Wisdom Teeth and Why the Count Varies
The third molars, commonly called wisdom teeth, are the last to arrive. They typically emerge between ages 17 and 21, if they emerge at all. Many people’s wisdom teeth never fully develop or never break through the gum line, which is why plenty of adults have only 28 teeth instead of 32. Others have their wisdom teeth removed due to crowding or impaction, making a full set of 32 more the exception than the rule.
How Baby Teeth Differ
Children develop 20 primary (baby) teeth, with 10 in each jaw. Each side of each jaw contains two incisors (a central and a lateral), one canine, and two molars. The notable difference: baby teeth have no premolars at all. Those eight premolars only appear in the permanent set, eventually taking the spots where the baby molars used to sit.
Baby teeth start falling out around age six and are gradually replaced by permanent teeth over the next several years, with the process typically finishing in the early teen years (excluding wisdom teeth).
What Each Tooth Is Called by Name
Beyond the four categories, each individual tooth has a more specific name based on its position. Your incisors are split into central incisors (the two front-and-center teeth) and lateral incisors (the ones flanking them on each side). Premolars are labeled first and second premolar, and molars follow the same pattern: first molar, second molar, and third molar (wisdom tooth).

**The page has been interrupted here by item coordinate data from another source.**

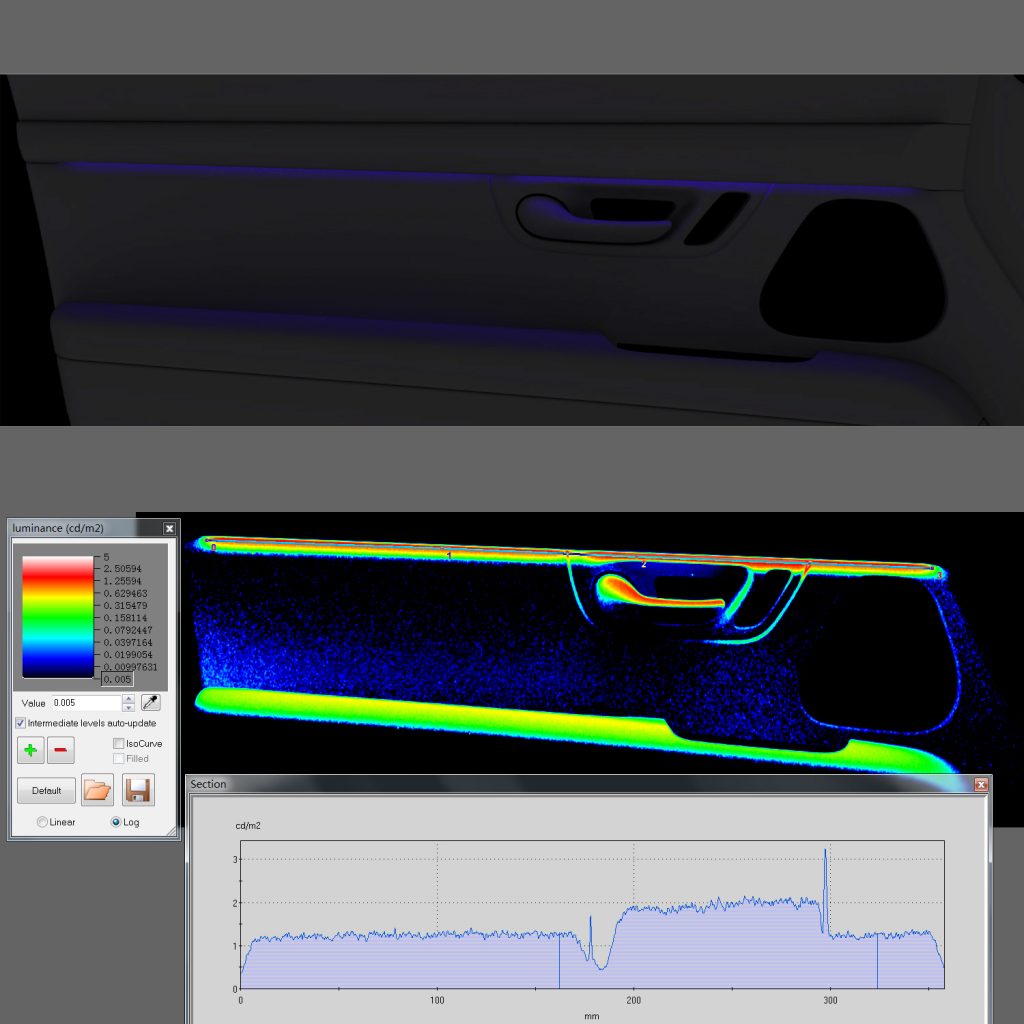Click the luminance peak near 300 mm
This screenshot has height=1024, width=1024.
825,852
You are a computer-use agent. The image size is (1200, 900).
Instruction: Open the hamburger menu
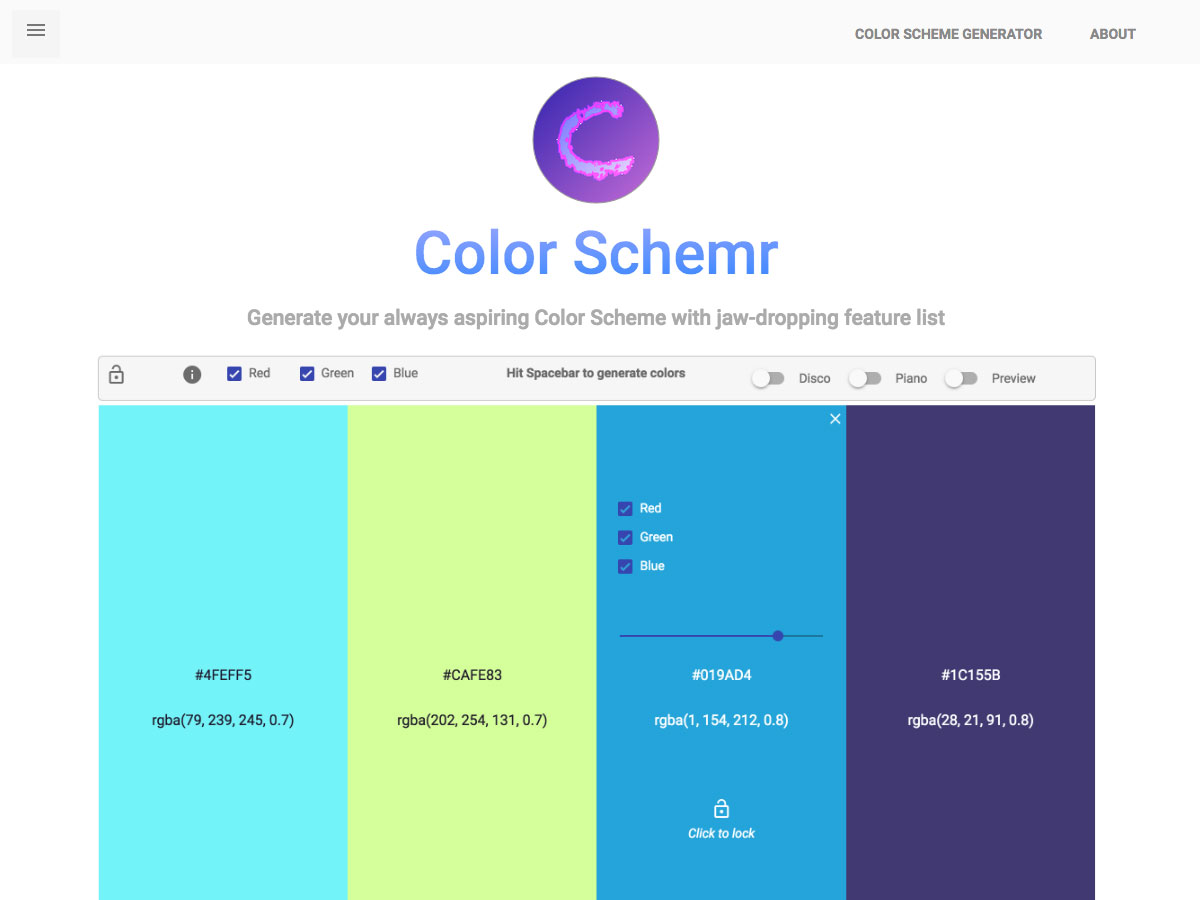pos(36,31)
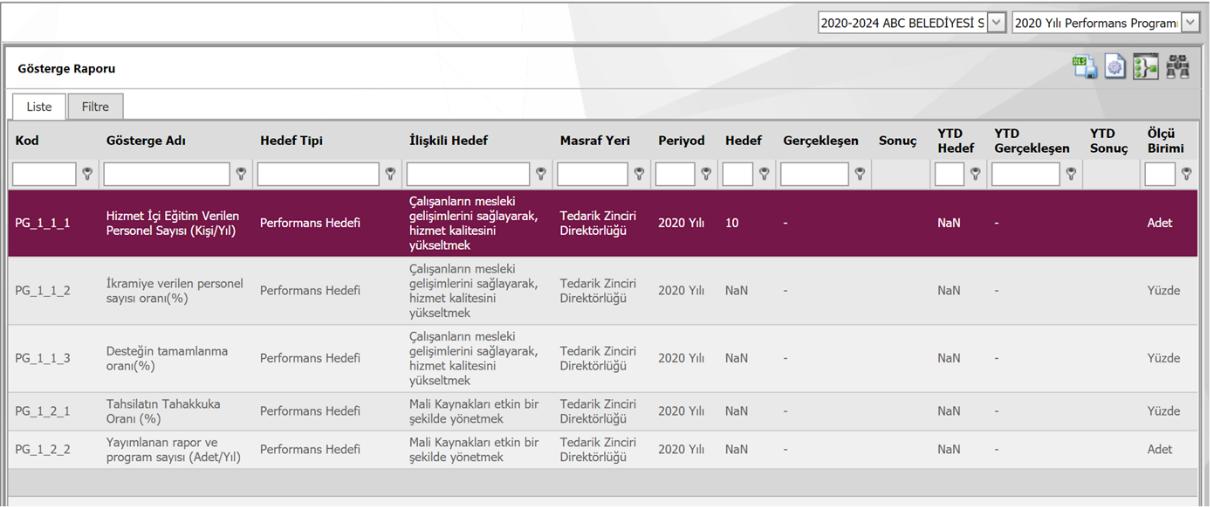
Task: Select the Liste tab
Action: point(37,105)
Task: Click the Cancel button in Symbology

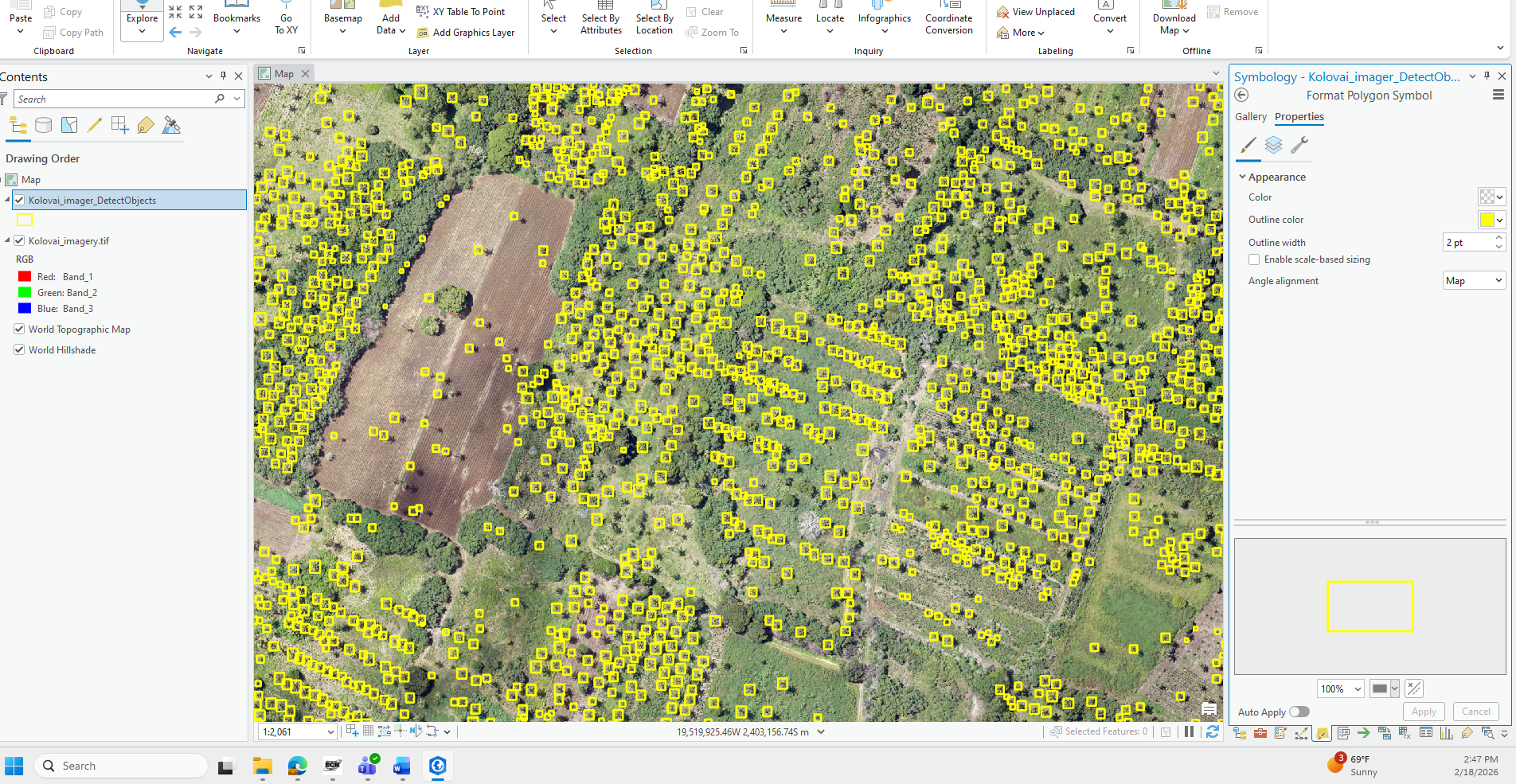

So reading from the center of your mouth outward on one side, the full lineup is: central incisor, lateral incisor, canine, first premolar, second premolar, first molar, second molar, third molar. That pattern repeats in all four quadrants of your mouth (upper right, upper left, lower left, lower right), giving you 32 teeth total.
How Dentists Number Your Teeth
When your dentist calls out numbers during an exam, they’re using the Universal Tooth Designation System approved by the American Dental Association. Each of your 32 permanent teeth gets a number from 1 to 32. The count starts at the upper right wisdom tooth (tooth 1), moves across the top of your mouth to the upper left wisdom tooth (tooth 16), then drops down to the lower left wisdom tooth (tooth 17) and sweeps across the bottom to end at the lower right wisdom tooth (tooth 32).
Children’s baby teeth use letters instead of numbers, labeled A through T following the same pattern around the mouth. So when a pediatric dentist says “tooth K,” they’re referring to a specific baby tooth on the lower arch.
The Surfaces of Each Tooth
Your dentist also uses specific names for the different sides of each tooth, which is how they pinpoint the exact location of a cavity or crack. The side facing your cheek is called the buccal surface (or labial when it’s a front tooth facing your lips). The side facing your tongue is the lingual surface. The chewing surface on top of premolars and molars is called the occlusal surface, while the biting edge of your front teeth is the incisal edge.
The sides of each tooth that face neighboring teeth also have names. The mesial surface is the side closer to the center of your mouth, while the distal surface faces away from the center. When your dentist says something like “distal cavity on tooth 14,” they’re describing a cavity on the back-facing side of your upper left first premolar. Knowing this vocabulary can help you follow along during appointments and better understand your dental records.